**Activity:**
In this exercise, every entry is to be copied exactly.

**Stored entries:**
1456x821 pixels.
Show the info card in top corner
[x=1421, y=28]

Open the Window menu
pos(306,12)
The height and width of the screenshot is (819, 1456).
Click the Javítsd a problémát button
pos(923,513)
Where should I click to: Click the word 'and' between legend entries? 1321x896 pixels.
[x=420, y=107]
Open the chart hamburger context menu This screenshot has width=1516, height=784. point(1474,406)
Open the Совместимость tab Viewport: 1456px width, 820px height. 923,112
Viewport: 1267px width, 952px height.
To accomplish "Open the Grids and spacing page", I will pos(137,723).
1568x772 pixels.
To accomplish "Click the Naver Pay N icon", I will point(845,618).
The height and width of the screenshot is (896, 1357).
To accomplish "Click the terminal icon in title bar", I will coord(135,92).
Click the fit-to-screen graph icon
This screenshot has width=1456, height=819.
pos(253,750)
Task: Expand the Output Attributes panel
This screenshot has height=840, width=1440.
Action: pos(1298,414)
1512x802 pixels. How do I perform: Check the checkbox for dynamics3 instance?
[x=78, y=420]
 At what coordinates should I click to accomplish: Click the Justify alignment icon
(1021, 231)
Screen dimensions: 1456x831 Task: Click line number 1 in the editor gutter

**Solution:**
1456x821 pixels.
Show the info card in top corner
[x=1421, y=28]

Open the Window menu
pos(306,12)
The height and width of the screenshot is (819, 1456).
Click the Javítsd a problémát button
pos(923,513)
Where should I click to: Click the word 'and' between legend entries? 1321x896 pixels.
[x=420, y=107]
Open the chart hamburger context menu This screenshot has width=1516, height=784. point(1474,406)
Open the Совместимость tab Viewport: 1456px width, 820px height. 923,112
Viewport: 1267px width, 952px height.
To accomplish "Open the Grids and spacing page", I will pos(137,723).
1568x772 pixels.
To accomplish "Click the Naver Pay N icon", I will point(845,618).
The height and width of the screenshot is (896, 1357).
To accomplish "Click the terminal icon in title bar", I will coord(135,92).
Click the fit-to-screen graph icon
This screenshot has width=1456, height=819.
pos(253,750)
Task: Expand the Output Attributes panel
This screenshot has height=840, width=1440.
Action: pos(1298,414)
1512x802 pixels. How do I perform: Check the checkbox for dynamics3 instance?
[x=78, y=420]
 At what coordinates should I click to accomplish: Click the Justify alignment icon
(1021, 231)
Screen dimensions: 1456x831 Task: Click line number 1 in the editor gutter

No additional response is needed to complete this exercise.